**What to do**
Reproduce the text of the records below word for word. Leave out the pictures.

**Dataset extract**

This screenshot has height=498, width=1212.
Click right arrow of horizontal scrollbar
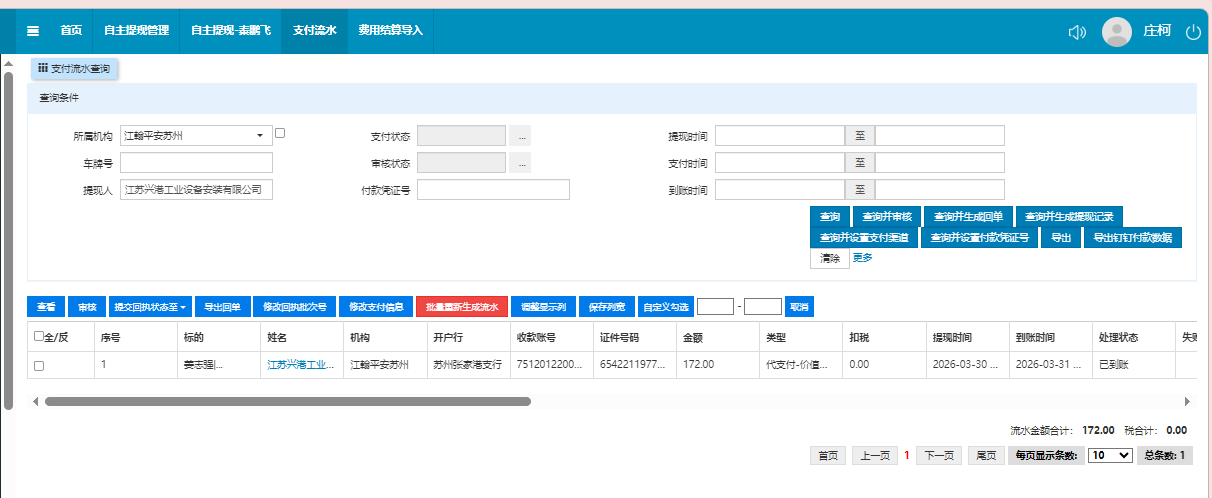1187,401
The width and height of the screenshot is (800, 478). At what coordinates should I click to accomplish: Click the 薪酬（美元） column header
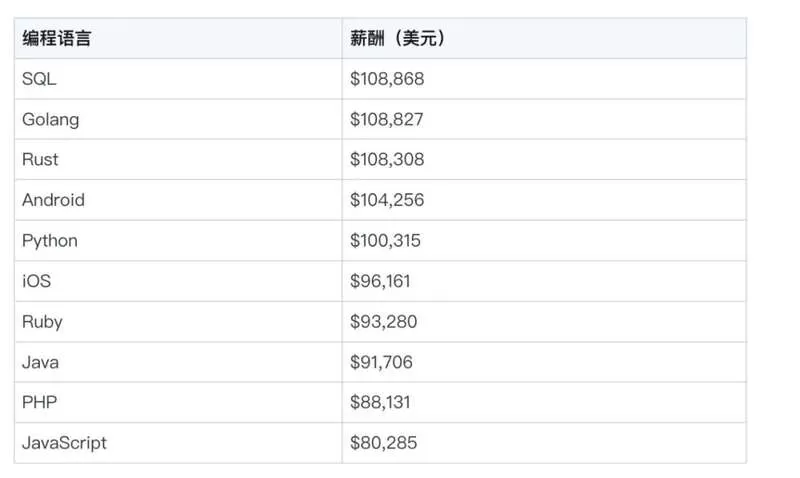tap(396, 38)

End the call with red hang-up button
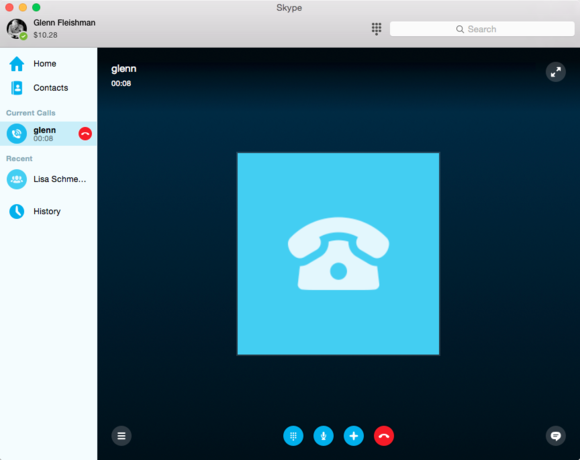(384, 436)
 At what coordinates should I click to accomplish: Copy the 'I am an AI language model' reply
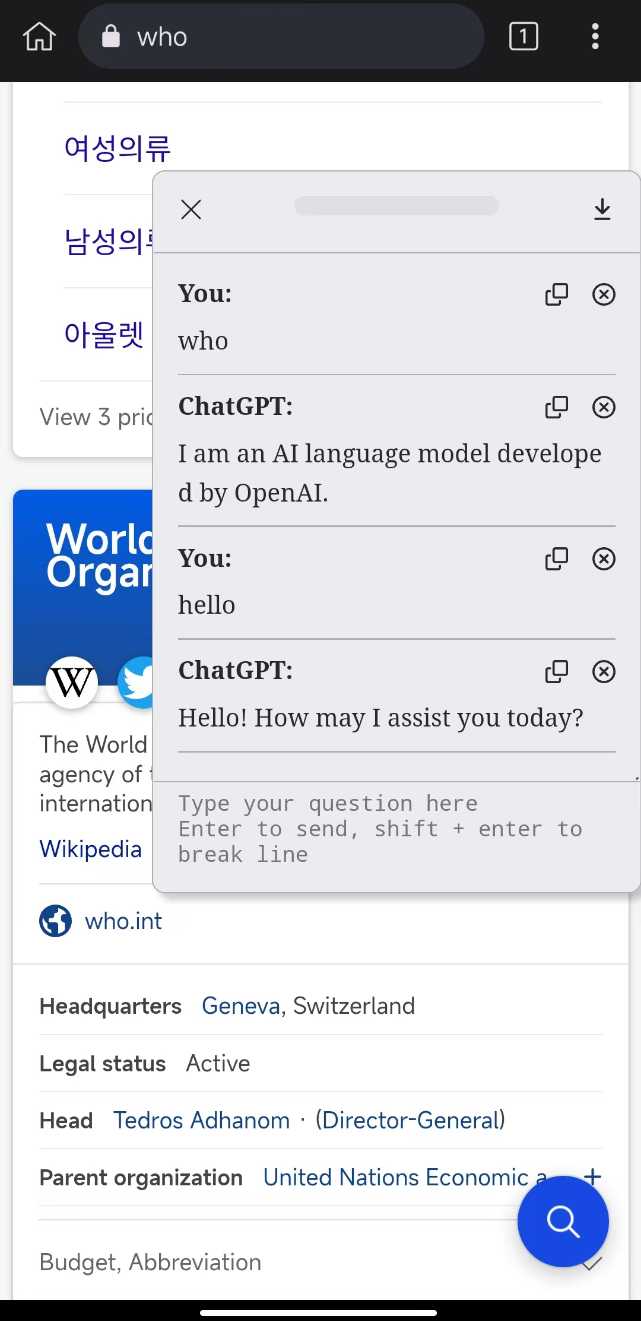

**Task response**
This screenshot has height=498, width=1212.
Click right arrow of horizontal scrollbar
1187,401
The width and height of the screenshot is (800, 478). At what coordinates should I click to accomplish: Click the 薪酬（美元） column header
tap(396, 38)

End the call with red hang-up button
(384, 436)
 At what coordinates should I click to accomplish: Copy the 'I am an AI language model' reply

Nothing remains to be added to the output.